Posibilidad de un nido

Vivir aquí y ahora no debería doler tanto

Vivir aquí y ahora no debería doler tanto
Usuarios del metro de Barcelona durante la pandemia.QUIQUE GARCÍA / EFE

Ya hemos vuelto a nuestra realidad real, por llamar de alguna manera al lugar que ocupamos y que va de la cocina a la pantalla del móvil o el ordenador y vuelta y vuelta. ¿Dónde vivimos? ¿Cuántos espacios ocupamos a la vez y a qué ritmo? Resulta imbécil regresar a un sitio en el que no quieres vivir, al que no quieres volver, entre cuyas fauces te espera una vida que detestas. ¿Somos imbéciles o es la doma? La comparación con la langosta sumergida en agua tibia hasta la muerte por cocción está tan manida que ya no sirve. Y no lo hace porque cuando algo se conoce puede evitarse. No estamos muertas, muertos, sabemos que el agua empieza a hervir. ¿Y? ¿Y qué hacemos?

Esa hiperconexión tan inútil como agotadora, así en general, no tiene ni comparación con una de sus patas: el regreso a la vida cotidiana en la ciudad, ese ahogo de días empapelados de facturas, llamadas inquisitivas y trabajos mal pagados o no remunerados en absoluto. Antes de poner el pie en el lugar del que se fueron (yo, como tantas, no tuve oportunidad), ya empiezan, empezamos, a ordenar la fila de pastillitas diversas para tapar tanta grieta. En el caso de las madres y padres, además, la desesperación por no saber qué pasará este curso. La pandemia y el tremebundo deterioro de la educación pública consigue que mirar a tus hijas, a tus hijos, te eche sobre los hombros la espinosa culpa de la inacción.

Pero cuando sí hay acción, cuando no nos quedamos paradas ante la injusticia, el abuso, el robo de lo de todas, todos, la violencia machista o la corrupción, tampoco sucede nada. Voy viendo las muchas recogidas de firmas, firmas de abogadas, de juezas, de personas en general, firmas por un corredor humanitario en Afganistán, por la intervención de la comunidad internacional, firmas y más firmas que quedarán alojadas en algún lugar de la red de nombres tejida con rabia y frustración. Esta sensación de no dar abasto y que aun así de nada sirva va minando la participación, la pelea por hacer nuestra la sociedad que habitamos.

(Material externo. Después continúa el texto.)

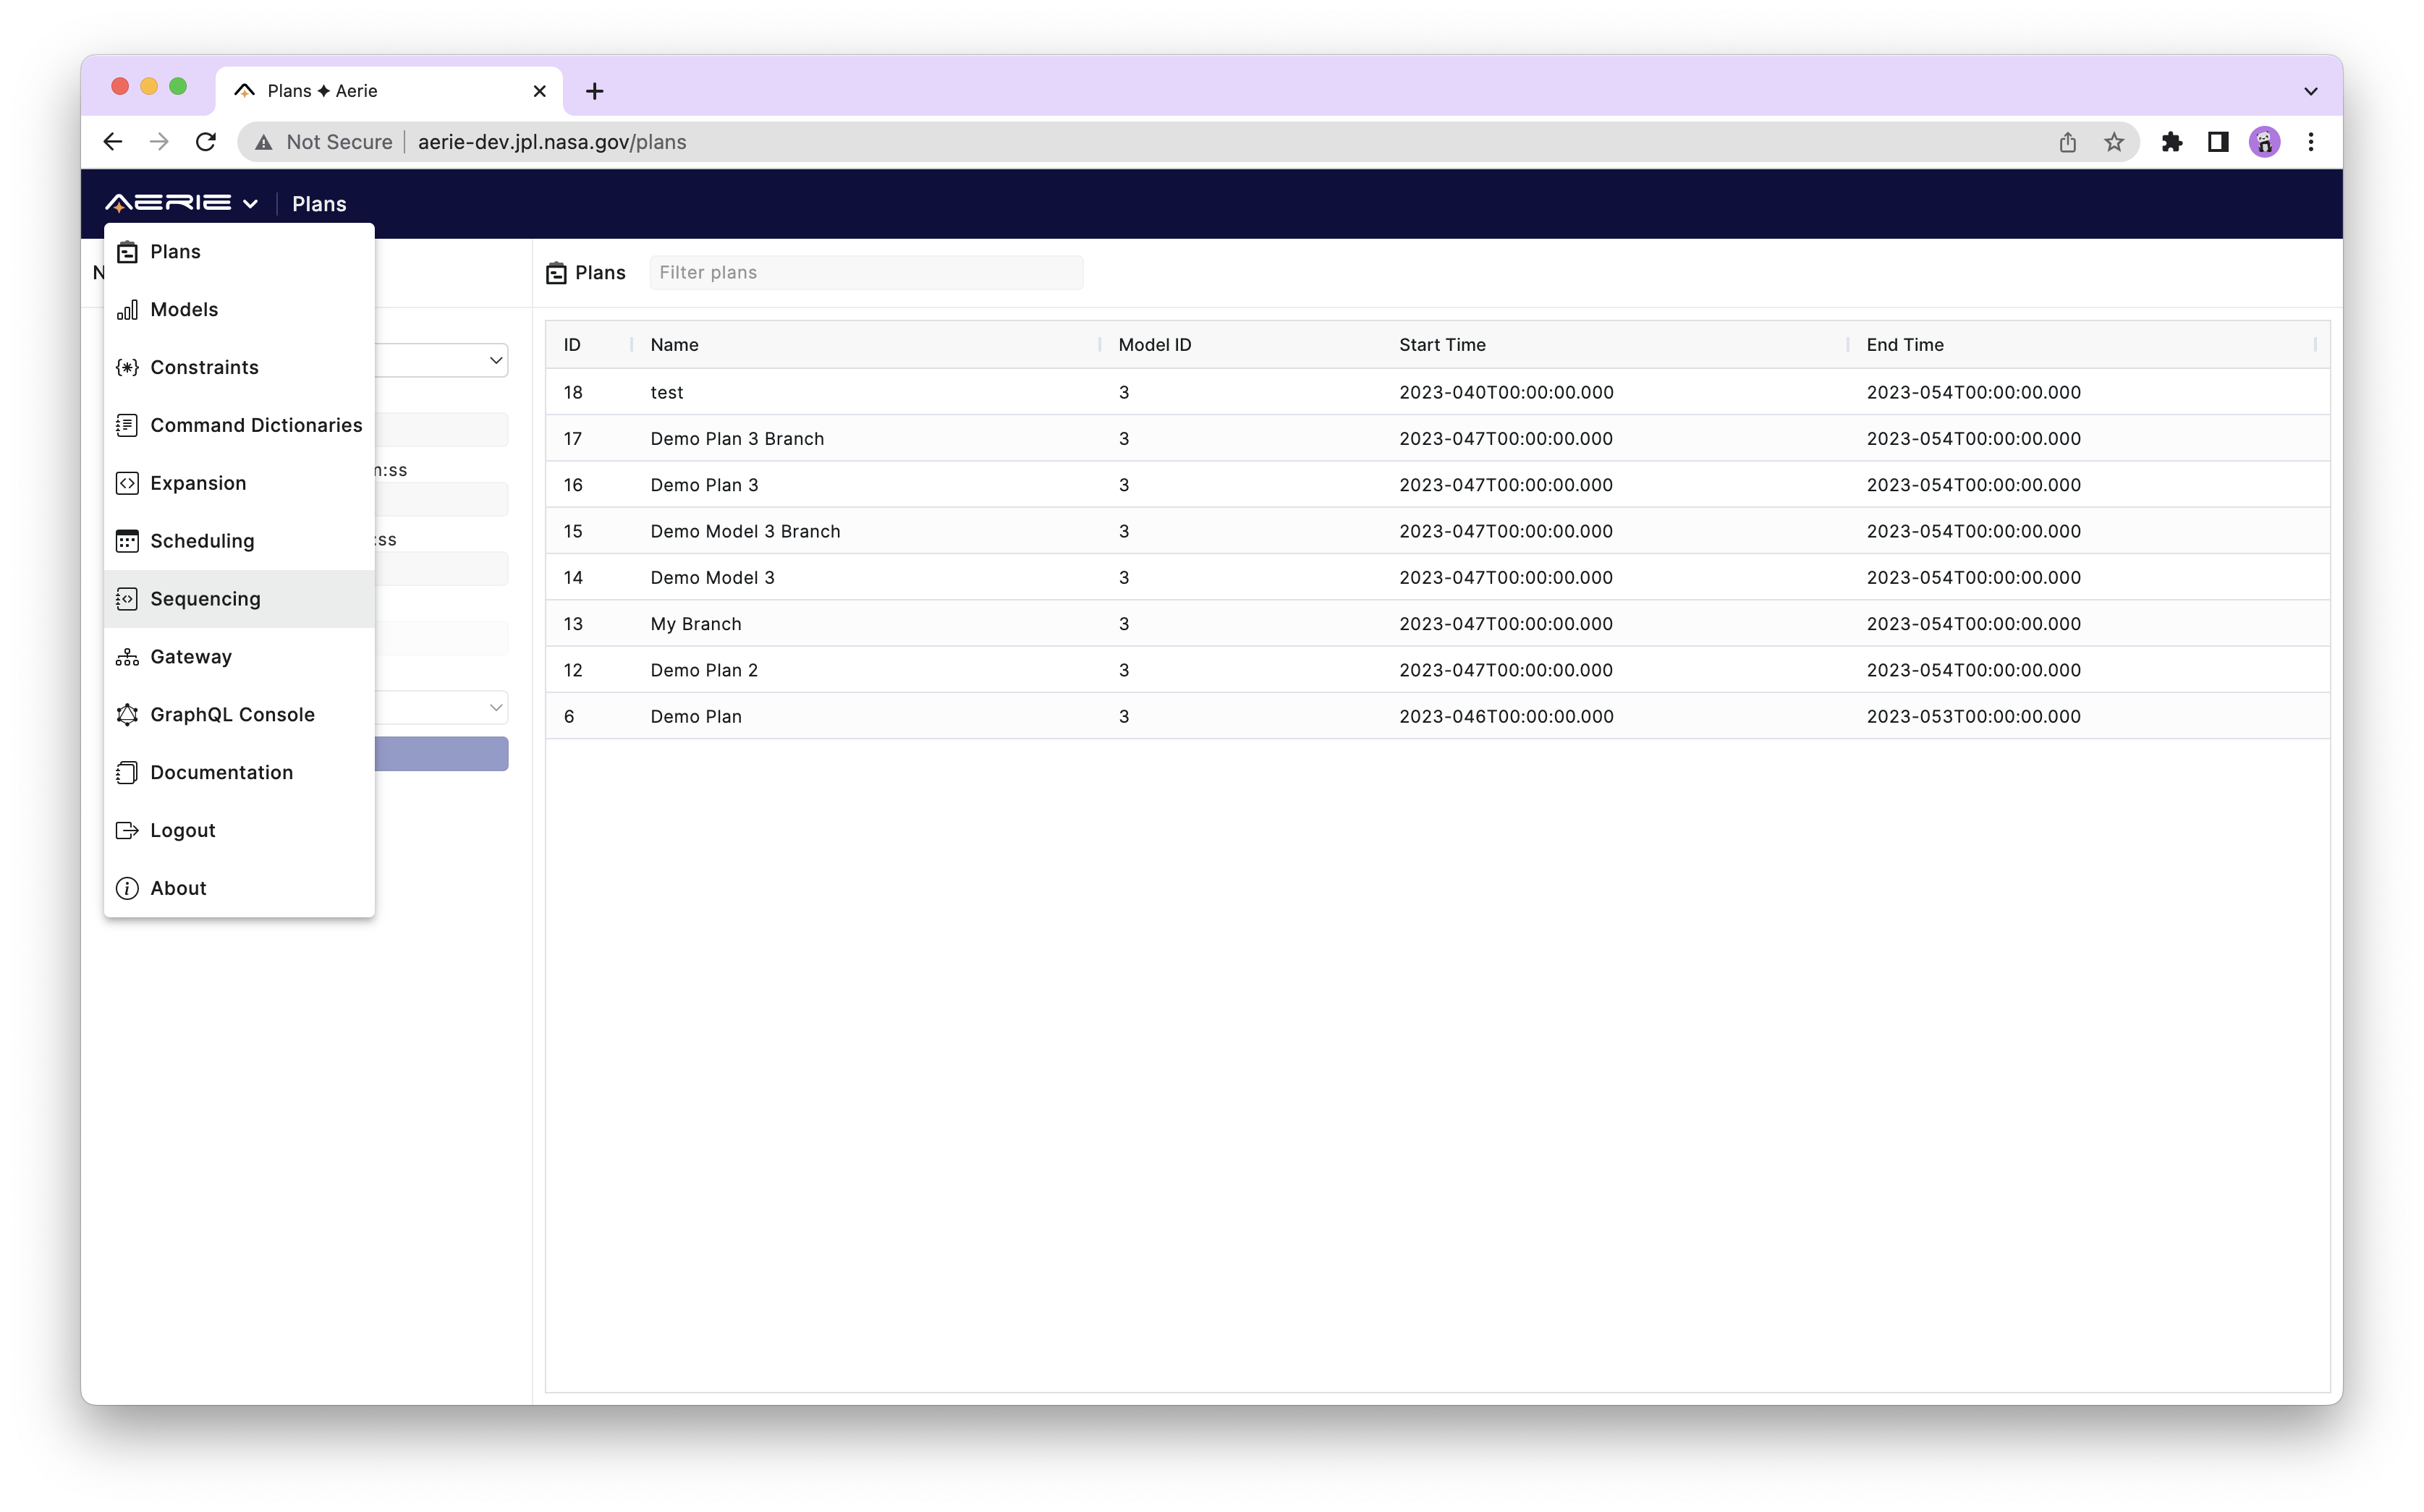Viewport: 2424px width, 1512px height.
Task: Click the Logout option
Action: [181, 829]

No lo conseguimos. Habitamos una sociedad gobernada por fuerzas que nada tienen que ver con aquellas que deberían representarnos. ¿De verdad la vicepresidenta del Gobierno Teresa Ribera ha dicho que la subida del precio de la luz no es para tanto? ¿De verdad ha dicho que, en el fondo, no se puede hacer casi nada? Y así, poco a poco, nos vamos rindiendo. ¿Dónde están los sindicatos? ¿Por qué no salimos en tromba a la calle?

Sé que muchos podrían responderme con aquello de que "de qué te quejas, la mayoría de la gente vive peor". Tampoco sirve ya. Por supuesto es así, y en esa paradoja reside una de esas peludísmas ansiedades que llenamos de pastillas.

No vivimos bien. Regresar a un lugar en el que no nos gusta vivir nos retrata, y la fotografía resultante me encoge el corazón. Mi corazón no es una víscera distinta a las de la mayoría. Habitar esta sociedad de la violencia no debería doler tanto. Vivir, aquí y ahora, no debería resultar tan difícil.